Background

The term Candida originates from the Latin word “candid,” which means white. Following the emergence of the Human Immunodeficiency Virus (HIV) and the widespread usage of immunosuppressive therapy, there has been a wide interest among scientists in these white fungi [1, 2]. Of the over 200 known species of Candida only 40 are capable of causing disease. Candida albicans is the most prevalent isolated species in both symptomatic and asymptomatic candidiasis cases.
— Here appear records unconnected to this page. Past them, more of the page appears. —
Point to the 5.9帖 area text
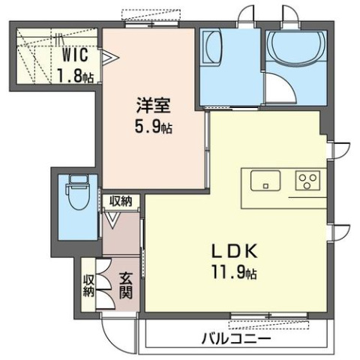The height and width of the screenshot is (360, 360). (x=154, y=128)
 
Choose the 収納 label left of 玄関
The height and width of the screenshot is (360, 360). (x=88, y=285)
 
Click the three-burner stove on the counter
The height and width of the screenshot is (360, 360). (x=308, y=181)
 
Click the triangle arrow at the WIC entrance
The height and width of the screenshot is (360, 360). (x=109, y=56)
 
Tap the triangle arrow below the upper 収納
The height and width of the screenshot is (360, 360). (x=112, y=220)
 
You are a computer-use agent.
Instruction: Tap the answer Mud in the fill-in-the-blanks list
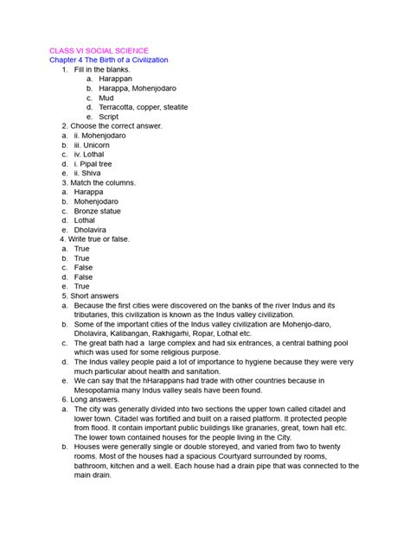coord(106,98)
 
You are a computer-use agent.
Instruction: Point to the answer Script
coord(108,117)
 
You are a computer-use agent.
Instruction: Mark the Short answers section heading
coord(97,295)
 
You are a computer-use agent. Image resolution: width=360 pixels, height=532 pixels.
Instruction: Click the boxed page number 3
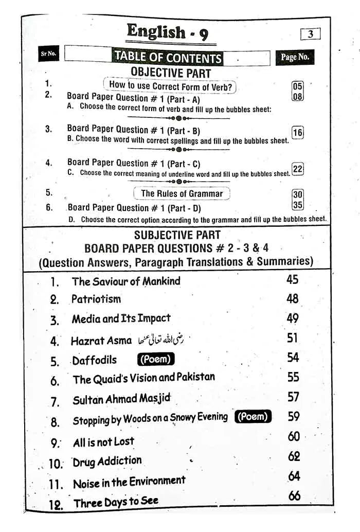(310, 34)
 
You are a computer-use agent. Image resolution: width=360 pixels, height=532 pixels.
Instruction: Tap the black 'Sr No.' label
(48, 54)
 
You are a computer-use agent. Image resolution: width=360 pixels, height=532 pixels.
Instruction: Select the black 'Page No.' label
(295, 57)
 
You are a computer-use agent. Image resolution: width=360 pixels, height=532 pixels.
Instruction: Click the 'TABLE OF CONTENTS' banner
(168, 57)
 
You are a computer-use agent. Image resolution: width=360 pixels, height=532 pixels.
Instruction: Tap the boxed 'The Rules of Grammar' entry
(182, 193)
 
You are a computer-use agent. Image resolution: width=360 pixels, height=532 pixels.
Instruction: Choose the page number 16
(297, 132)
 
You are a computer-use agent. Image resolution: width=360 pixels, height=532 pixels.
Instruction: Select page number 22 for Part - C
(297, 169)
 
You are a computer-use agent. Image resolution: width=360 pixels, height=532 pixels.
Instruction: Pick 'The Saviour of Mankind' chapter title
(126, 281)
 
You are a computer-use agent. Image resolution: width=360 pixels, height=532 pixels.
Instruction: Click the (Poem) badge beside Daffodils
(155, 359)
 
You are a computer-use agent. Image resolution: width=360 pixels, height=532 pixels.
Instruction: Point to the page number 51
(293, 338)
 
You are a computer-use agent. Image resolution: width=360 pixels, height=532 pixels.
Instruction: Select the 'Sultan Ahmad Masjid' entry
(121, 399)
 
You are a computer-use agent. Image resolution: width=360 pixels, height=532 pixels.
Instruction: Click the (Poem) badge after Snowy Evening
(253, 417)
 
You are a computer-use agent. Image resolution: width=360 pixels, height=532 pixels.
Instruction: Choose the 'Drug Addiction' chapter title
(107, 462)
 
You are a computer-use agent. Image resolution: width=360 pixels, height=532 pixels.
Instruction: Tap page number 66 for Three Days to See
(294, 495)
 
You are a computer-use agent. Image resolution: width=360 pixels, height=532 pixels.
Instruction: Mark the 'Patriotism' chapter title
(96, 299)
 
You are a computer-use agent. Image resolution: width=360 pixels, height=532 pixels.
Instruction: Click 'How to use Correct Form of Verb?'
(170, 85)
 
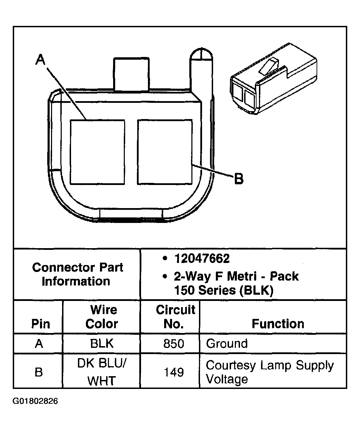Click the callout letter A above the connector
pos(41,60)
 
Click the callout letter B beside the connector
pos(239,179)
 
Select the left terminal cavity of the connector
pos(97,152)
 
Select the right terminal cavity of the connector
pos(164,152)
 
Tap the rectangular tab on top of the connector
pos(131,74)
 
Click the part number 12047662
pos(202,258)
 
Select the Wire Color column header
pos(102,316)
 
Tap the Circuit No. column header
pos(175,316)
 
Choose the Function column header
pos(278,324)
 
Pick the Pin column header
pos(41,324)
In addition, C. parapsilosis, C. krusei, C. tropicalis, C. glabrata, C. dubliniensis, C. lusitaniae, and C. kefyr, which are collectively referred to as non-albicans, are increasingly involved in Candida cases and have been recognized as important pathogens [3, 4].

Candida are considered to be normal commensal organisms of the mouth that present most frequently in the posterior part of the dorsum of the tongue and can also be found on other body surfaces in the vagina and digestive tract [5, 6]. However, Candida are known to elicit disease only if there is debilitation to an individual’s immune status either locally or systemically [7]. In such cases, these commensals invade and penetrate the mucosal surfaces and form an essential step in the development of candidiasis [8]. Since candidiasis is often caused through endogenous infection by the Candida species, it is important to study and investigate the normal commensal flora of asymptomatic hosts at the population level.
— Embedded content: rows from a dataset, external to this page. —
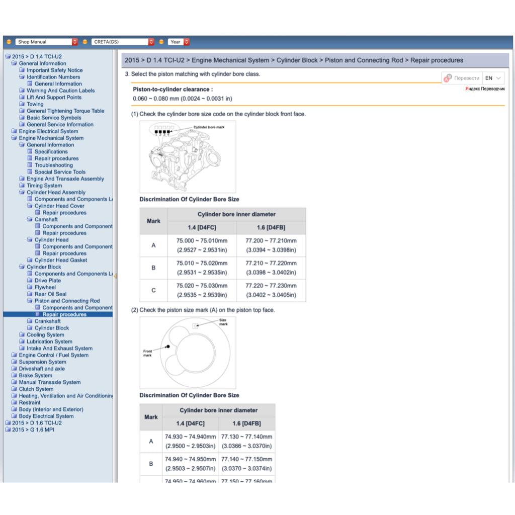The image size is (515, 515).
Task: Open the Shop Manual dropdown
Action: [46, 42]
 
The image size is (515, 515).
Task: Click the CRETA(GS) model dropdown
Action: [123, 42]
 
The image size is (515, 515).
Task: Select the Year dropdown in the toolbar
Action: [179, 42]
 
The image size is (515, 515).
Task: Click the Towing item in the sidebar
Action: [35, 104]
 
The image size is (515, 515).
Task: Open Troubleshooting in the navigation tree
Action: [53, 165]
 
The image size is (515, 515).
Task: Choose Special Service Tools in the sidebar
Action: [60, 172]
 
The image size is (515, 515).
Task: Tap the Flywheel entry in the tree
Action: [45, 287]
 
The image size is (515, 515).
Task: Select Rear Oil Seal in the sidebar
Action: [50, 294]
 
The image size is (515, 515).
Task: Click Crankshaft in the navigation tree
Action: [47, 321]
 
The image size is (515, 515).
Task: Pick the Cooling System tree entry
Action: [45, 335]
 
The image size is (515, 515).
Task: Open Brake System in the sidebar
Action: [35, 376]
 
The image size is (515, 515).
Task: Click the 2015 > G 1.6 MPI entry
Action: [33, 430]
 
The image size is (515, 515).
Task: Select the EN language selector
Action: [493, 78]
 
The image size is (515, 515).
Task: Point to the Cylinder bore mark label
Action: [209, 127]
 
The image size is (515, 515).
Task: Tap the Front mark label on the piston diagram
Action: [147, 353]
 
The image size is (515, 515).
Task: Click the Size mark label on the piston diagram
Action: [223, 322]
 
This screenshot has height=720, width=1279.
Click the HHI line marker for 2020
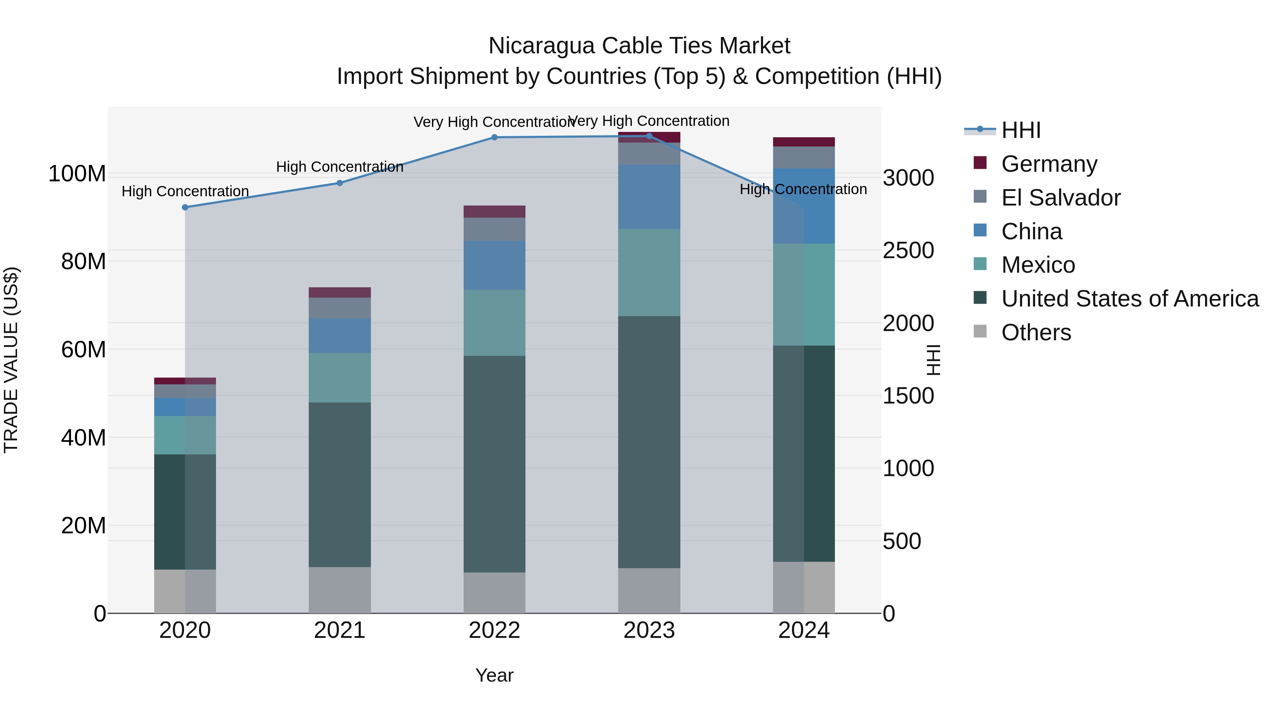coord(185,207)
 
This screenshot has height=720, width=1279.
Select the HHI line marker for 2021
coord(340,183)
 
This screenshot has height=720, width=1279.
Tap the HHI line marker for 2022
coord(494,137)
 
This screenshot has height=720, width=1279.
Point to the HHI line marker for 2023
coord(649,136)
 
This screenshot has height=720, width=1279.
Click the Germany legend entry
coord(1049,164)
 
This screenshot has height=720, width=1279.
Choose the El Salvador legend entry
coord(1061,198)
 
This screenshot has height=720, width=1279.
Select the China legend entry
coord(1031,231)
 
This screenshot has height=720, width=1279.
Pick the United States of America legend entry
coord(1129,299)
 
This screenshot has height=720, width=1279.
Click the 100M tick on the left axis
coord(77,174)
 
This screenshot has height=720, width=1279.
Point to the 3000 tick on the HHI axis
coord(908,178)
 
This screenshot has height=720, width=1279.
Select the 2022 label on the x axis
coord(494,630)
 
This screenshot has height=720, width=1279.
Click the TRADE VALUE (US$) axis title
coord(11,360)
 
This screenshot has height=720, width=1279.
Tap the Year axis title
coord(494,675)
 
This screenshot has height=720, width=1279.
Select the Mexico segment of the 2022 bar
coord(494,322)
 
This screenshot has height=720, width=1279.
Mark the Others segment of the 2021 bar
coord(340,590)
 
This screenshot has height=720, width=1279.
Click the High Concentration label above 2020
coord(185,191)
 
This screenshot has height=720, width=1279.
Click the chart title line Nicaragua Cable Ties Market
coord(639,46)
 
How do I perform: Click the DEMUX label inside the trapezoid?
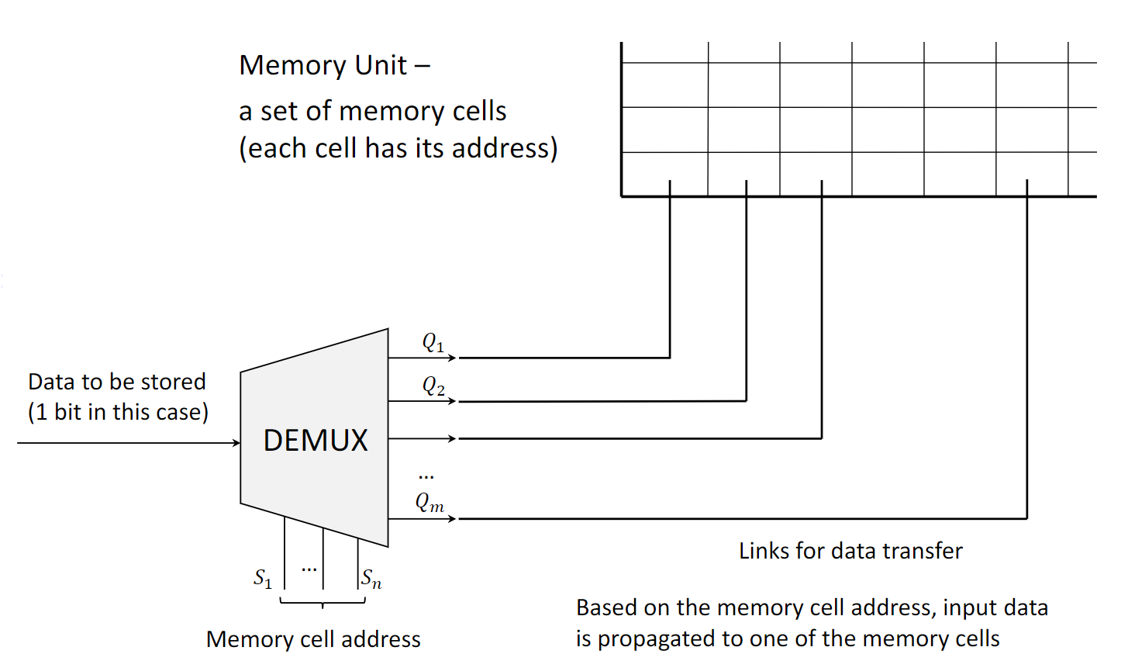316,441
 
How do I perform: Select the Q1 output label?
433,342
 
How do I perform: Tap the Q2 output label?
433,386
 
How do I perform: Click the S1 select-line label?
263,578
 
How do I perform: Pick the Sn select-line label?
371,578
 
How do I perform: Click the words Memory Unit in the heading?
323,65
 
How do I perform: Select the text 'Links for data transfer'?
850,551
The oral carriage rate of these organisms among the general population fluctuates between 3 and 75% without the appearance of any symptoms [9]. The disparity that has been noticed in the oral carriage rates of Candida might be influenced by multiple factors including demographic status, oral hygiene, and inconsistencies in the criteria of sample selection as well as in the analytical and sampling techniques used [6, 9, 10]. In addition, the carriage rates of oral Candida that have been reported to be more frequently associated with other factors are female gender, systemic diseases (e.g. diabetes mellitus), different blood groupings, tobacco smoking, and poor oral hygiene [11,12,13,14]. Additional factors such as geographical variations have also been suggested as affecting oral Candida carriage [9].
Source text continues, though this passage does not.